Spesso ti trovi a dover prendere decisioni rapide. Bisogna decidere come muoversi, ti chiedi se fai bene o fai male dal punto di vista morale. C’è anche il rischio di rimediare denunce; oggi viviamo in una società abituata a “pensare male” di tutto e di tutti, una società nella quale si cerca in tutti i modi di ottenere risarcimenti in denaro. Hai sempre gli occhi puntati addosso, se ti muovi o non ti muovi rischi sempre di sbagliare. C’è un carico di tensione notevole e lo dico anche per i non obiettori. Un medico ha sempre paura di muoversi nel modo sbagliato e di subirne le conseguenze legali. A questo va aggiunto il grande problema morale che abbiamo noi medici obiettori.
Medici in prima linea, è proprio il caso di dirlo.

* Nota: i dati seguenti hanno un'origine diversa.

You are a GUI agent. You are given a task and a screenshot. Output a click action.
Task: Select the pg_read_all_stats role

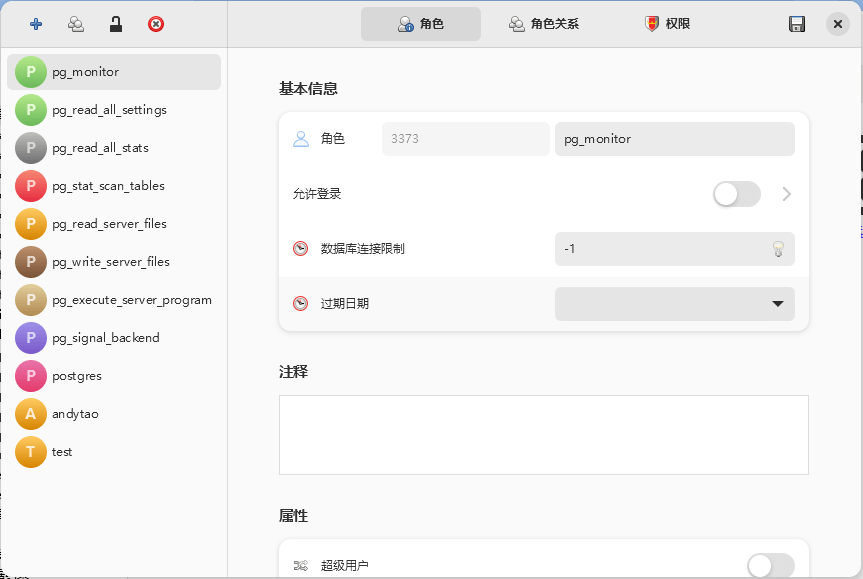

Dipende anche dal reparto in cui lavori. Come dicevo prima, molto dipende da come il primario imposta il rapporto con gli obiettori di coscienza e se ha personale sufficiente per evitare che un obiettore debba essere costretto a intervenire comunque nella catena dell’aborto, in qualsiasi momento. Ci sono reparti nei quali non è possibile rimanere fuori almeno dalla procedura delle dimissioni. Ci sono poi zone d’ombra che riguardano soprattutto i consultori. Ma si tratta di una questione delicata. Dipende molto anche dall’attenzione che i tuoi colleghi hanno nei tuoi confronti.